Critics are pushing back against Medicare quality reporting, deeming it burdensome and time-consuming to meet confusing quality measures. One survey asserts that barely a majority feel knowledgeable about MACRA or prepared to achieve long-term success. Indeed, CMS is pulling back on program requirements, with the stated desire of making it easier for physicians.

So, here’s what should be examined—especially when discussing Value-Based Health Care: Does MIPS Quality Reporting meet the benefit test for the effort expended by physicians and their staff? If the point of Quality Measurement and Reporting is to improve care for patients, can it fulfill that potential?

For Quality Results to Demonstrate Clinical Quality, then Quality Reporting Will Need Redesign

Quality Measurement Results and actual quality are distinct concepts. For those outside the process, reporting results seem easy to interpret. Good results may appear as clinical excellence, while poor results may appear as if the physician isn’t doing a good job. But this interpretation is invalid. The measures themselves, along with variations in practices, populations, and other quirks introduce inconsistencies into reported results. For example:

1. Measures often require single, once-per year values to convey patient status.

The measurement system obtains some good information, but it falls short of achieving a focus on long-term outcomes or improvement over time. Quality Reporting was designed to involve physicians in examining patient data, and we should remember that we are still at an early stage in its development.

2. Reporting is easier for some measures than others because data is inconsistently available.

Actions like the selection of specific perioperative antibiotics are often based on standing orders, requiring little or no effort because collected data almost always includes them.
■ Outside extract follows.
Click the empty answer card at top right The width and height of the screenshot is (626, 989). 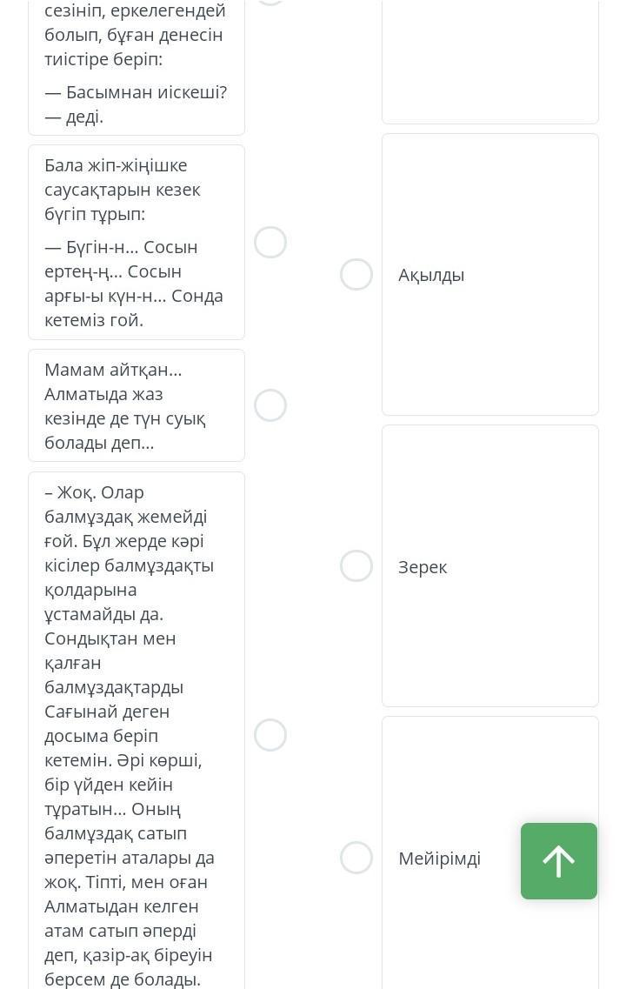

Information systems are designed to drop these CPT Category II codes automatically for these measures and have done so for years. However, there is a downside to this, too—when the clinician’s software automatically uses a code that has not been valid for years. The results then appear as if some providers deliver excellent care (when the correct code is dropped), while others do not.

Other measures are written with the assumption that providers have easy access to specific data points. Reports from pathology, radiology and echo labs are often scanned documents, meaning that the EHR cannot simply scoop up the data and transmit it as needed.

For certain measures, it’s easier to document the quality action than it is to determine whether the patient is eligible for the measure. For instance, for MIPS Measure #8, used to report whether patients with heart failure have been prescribed beta-blockers, it’s easier to document that a patient is on a beta-blocker (and transmit that data) than it is to report that, in addition to a diagnosis of heart failure, the patient also has a left ventricular ejection fraction of less than 40 percent.

These discrepancies are not distributed evenly, and the groups with outdated technology—or none—are forced to commit team members’ time and effort to a manual chart review process in order to fulfill reporting criteria.

3. Not all measures account for real life patient scenarios, so reporting negative results is open to misinterpretation.

Measures are designed by different organizations or specialty committees, using different processes, and reporting options may not translate into practice. For example, many measures allow for only two possible responses: a desired quality action was performed or it was not performed. The provider does not have the opportunity to justify the reason for not performing the action—it was either done or not.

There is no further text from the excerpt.